This article was first published by IPRA Thought Leadership
What was once the inside business knowledge of a few, is now the global knowledge of many: Africa is open for business. African economies are booming and the region is second only to Asia in terms of economic growth.
The economic growth and opportunities across the continent are huge. According to the annual reference journal African Economic Outlook, Africa’s gross domestic product (GDP) growth is expected to strengthen to 4.5 percent this year and 5 percent in 2016. West Africa achieved high growth of 6 percent in 2014 despite its battles with the Ebola virus, and in the continent’s biggest economy Nigeria there was growth of 6.3 percent. This economic growth across the continent is fueled by a booming population, rapid urbanization and a growing middle-class.

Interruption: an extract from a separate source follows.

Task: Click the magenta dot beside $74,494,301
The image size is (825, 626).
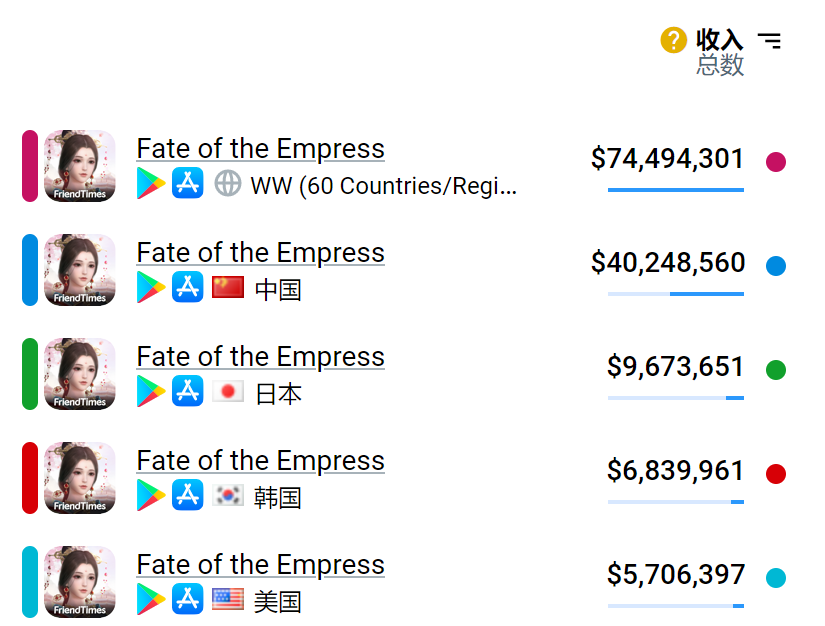Action: pos(776,161)
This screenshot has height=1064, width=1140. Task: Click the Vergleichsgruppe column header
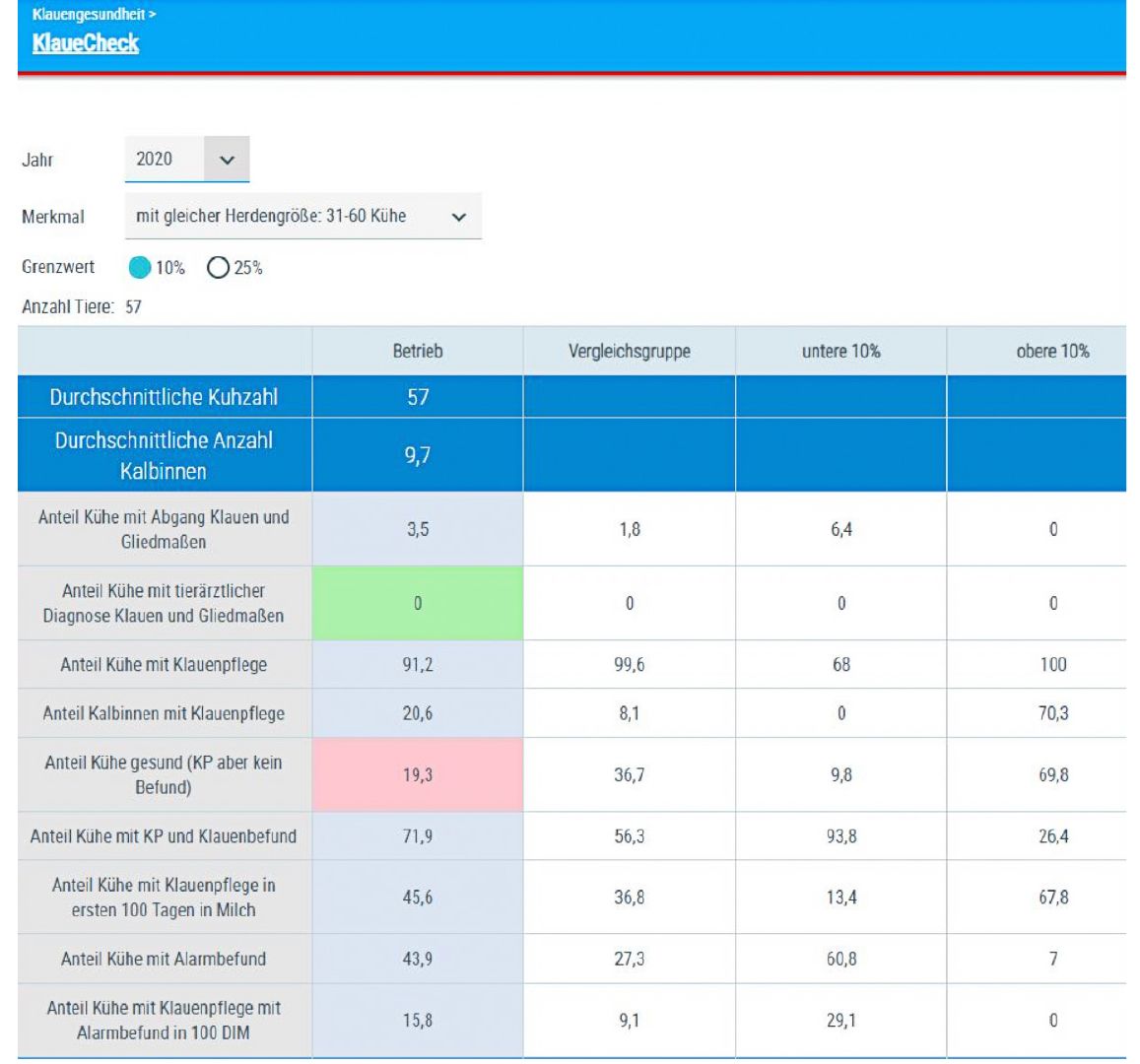[x=629, y=351]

The above heralds great opportunities for African companies and organizations. Facing lackluster prospects in other regions, many multinational (MNC) and international companies across the world are now considering the continent as part of their business development strategy. Partnerships, mergers and acquisitions, investment and ‘market intel’ are just a few of the ways in which MNC’s and international companies are considering working with African organizations when entering the African market.
Despite the abundance of data highlighting the opportunities, African organizations face a huge global communications challenge. The challenge is effectively counteracting the negative perception of conducting business on the continent. Perception is a critical component in the business decision-making process and the current overwhelming negative perception of Africa, is a challenge for African organizations that want to encourage more business in the region.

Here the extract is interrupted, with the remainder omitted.